The NYSDOH said in a release that testing, performed by the department’s public health laboratory and confirmed by the Centers for Disease Control and Prevention, showed the patient was infected with polio Sabin type 2 virus, indicating he or she was infected by someone who received the oral polio vaccine, which is no longer used in the United States.

Here’s what to know about vaccine-derived polio and how it differs from wild polio.

Polio, short for poliomyelitis, is highly contagious and spreads via person-to-person contact even when the original contagious patient doesn’t show symptoms.

According to the CDC, about one in four people exhibit flu-like symptoms such as fever, fatigue and a headache, which clear up within a week. But in rare cases, polio can lead to paralysis and death.

People can be protected against polio from two types of vaccines: an inactivated poliovirus vaccine given by injection and an oral polio vaccine containing a weakened version of the virus and given by mouth.

The oral polio vaccine played a massive role in the eradication of polio because it is cheaper and easier to administer than the injected vaccine, making it suitable for distribution, particularly in low- and middle-income countries.

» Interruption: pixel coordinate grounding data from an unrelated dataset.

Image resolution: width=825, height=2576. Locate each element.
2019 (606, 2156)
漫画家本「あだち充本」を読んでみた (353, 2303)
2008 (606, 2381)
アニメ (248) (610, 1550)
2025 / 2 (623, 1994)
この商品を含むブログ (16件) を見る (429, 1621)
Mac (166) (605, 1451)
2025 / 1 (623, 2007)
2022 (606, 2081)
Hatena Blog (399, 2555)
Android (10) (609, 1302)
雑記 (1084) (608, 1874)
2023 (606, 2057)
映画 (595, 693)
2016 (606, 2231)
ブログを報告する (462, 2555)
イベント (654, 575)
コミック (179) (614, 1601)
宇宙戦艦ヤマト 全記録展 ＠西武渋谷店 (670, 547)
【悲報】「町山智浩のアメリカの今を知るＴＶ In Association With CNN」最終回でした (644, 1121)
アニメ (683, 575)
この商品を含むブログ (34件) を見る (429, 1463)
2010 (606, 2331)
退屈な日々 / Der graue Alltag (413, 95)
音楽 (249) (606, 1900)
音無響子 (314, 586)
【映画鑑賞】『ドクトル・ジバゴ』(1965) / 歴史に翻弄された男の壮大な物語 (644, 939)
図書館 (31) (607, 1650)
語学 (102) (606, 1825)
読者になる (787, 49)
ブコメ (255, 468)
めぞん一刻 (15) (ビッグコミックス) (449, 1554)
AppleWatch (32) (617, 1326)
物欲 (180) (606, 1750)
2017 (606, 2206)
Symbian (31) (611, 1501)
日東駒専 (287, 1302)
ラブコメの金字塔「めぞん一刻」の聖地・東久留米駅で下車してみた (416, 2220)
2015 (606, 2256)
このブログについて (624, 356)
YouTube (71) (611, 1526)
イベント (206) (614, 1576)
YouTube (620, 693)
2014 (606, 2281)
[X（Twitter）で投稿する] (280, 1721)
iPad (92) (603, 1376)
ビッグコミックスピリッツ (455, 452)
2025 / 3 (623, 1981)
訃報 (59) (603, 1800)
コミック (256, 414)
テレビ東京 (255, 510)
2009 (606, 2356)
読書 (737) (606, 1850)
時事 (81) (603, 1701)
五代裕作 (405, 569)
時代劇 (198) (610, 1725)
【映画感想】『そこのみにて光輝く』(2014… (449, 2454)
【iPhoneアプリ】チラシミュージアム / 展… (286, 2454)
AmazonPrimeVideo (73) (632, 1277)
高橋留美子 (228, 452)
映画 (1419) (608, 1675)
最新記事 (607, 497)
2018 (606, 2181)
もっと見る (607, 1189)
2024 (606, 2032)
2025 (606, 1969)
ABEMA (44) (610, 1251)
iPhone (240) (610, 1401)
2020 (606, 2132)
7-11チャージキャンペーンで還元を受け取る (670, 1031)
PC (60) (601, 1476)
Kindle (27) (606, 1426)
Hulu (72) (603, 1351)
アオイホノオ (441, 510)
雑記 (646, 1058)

“It’s a live attenuated virus,” said Dr. John Brownstein, an epidemiologist at Boston Children’s Hospital and an ABC News contributor. “It’s a weakened virus that provides really good immunity in the gut, where the virus replicates, and it sheds in stool, which can spread through sewage and help protect the community.”

However, a potential, adverse effect of the oral vaccine is vaccine-derived poliovirus.

In rare cases, the virus spreading through sewage can affect those who are unvaccinated. This is different from wild polio, which infects people by circulating naturally in the environment.

Due to this risk, the oral vaccine was discontinued in the U.S. in 2000. New York health officials said the virus in the Rockland County patient likely originated in a country outside the U.S., where the oral vaccine is still given.

The NYSDOH said Friday that only 61% of Rockland County residents have been vaccinated against polio by age 2 compared to a 79% rate statewide, excluding New York City.

“There’s likely transmission going on in the community and in an under-vaccinated community like the one in New York, it creates a susceptibility,” Brownstein said. “But in those who are vaccinated, there’s really no risk.”

The New York case is not the first time that vaccine-derived polio has been detected in the U.S.

In 2005, it was found in the stool of a Minnesota child who was unvaccinated and immunocompromised, and likely caught from someone who received the oral vaccine in another country, according to the CDC. Seven other children subsequently contracted polio but none ended up paralyzed.

In 2013, an infant who was severely immunocompromised received the oral vaccine in India. The baby ended up contracting polio and dying from the infection, the CDC said.